The following chart (click for larger version) shows the percent change to single family home prices given by the Case-Shiller Indices as compared to each metros respective price peak set between 2005 and 2007.
The following chart (click for larger version) shows the percent change to single family home prices given by the Case-Shiller Indices as on a year-over-year basis.
Additionally, in order to add some historical context to the perspective, I updated my “then and now” CSI charts that compare our current circumstances to the data seen during 90s housing decline.
To create the following annual charts I simply aligned the CSI data from the last month of positive year-over-year gains for both the current decline and the 90s housing bust and plotted the data with side-by-side columns (click for larger version).
What’s most interesting about this particular comparison is that it highlights both how young the current housing decline is and clearly shows that the latest bust has surpassed the prior bust in terms of intensity.

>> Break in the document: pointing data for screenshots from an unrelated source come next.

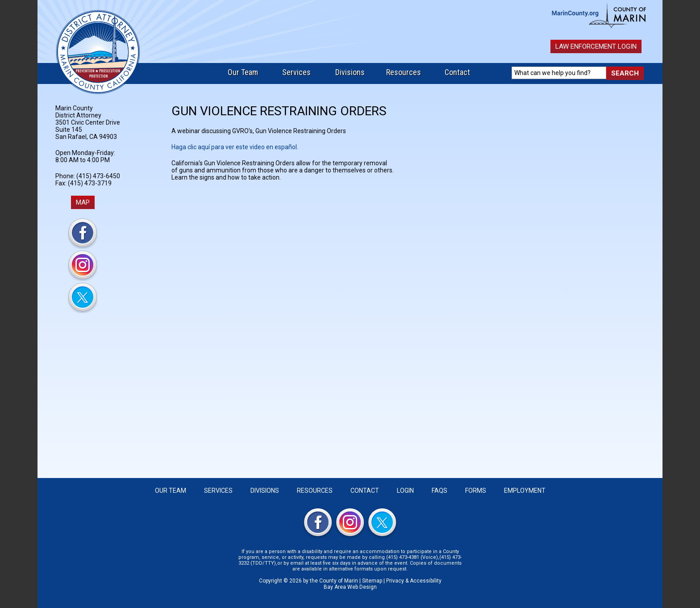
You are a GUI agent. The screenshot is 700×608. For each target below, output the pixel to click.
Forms (475, 491)
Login (405, 491)
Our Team (243, 72)
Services (296, 72)
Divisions (350, 72)
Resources (404, 72)
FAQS (439, 491)
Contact (457, 72)
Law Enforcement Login (596, 46)
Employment (525, 491)
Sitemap (372, 581)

Looking at the actual index values normalized and compared from the respective peaks, you can see that we are still likely less than half of the way through the portion of the decline in which will be seen fairly significant annual declines (click the following chart for larger version).
The “peak” chart compares the percentage change, comparing monthly CSI values to the peak value seen just prior to the first declining month all the way through the downturn and the full recovery of home prices.
In this way, this chart captures ALL months of the downturn from the peak to trough to peak again.
As you can see the last downturn lasted 97 months (over 8 years) peak to peak including roughly 43 months of annual price declines during the heart of the downturn.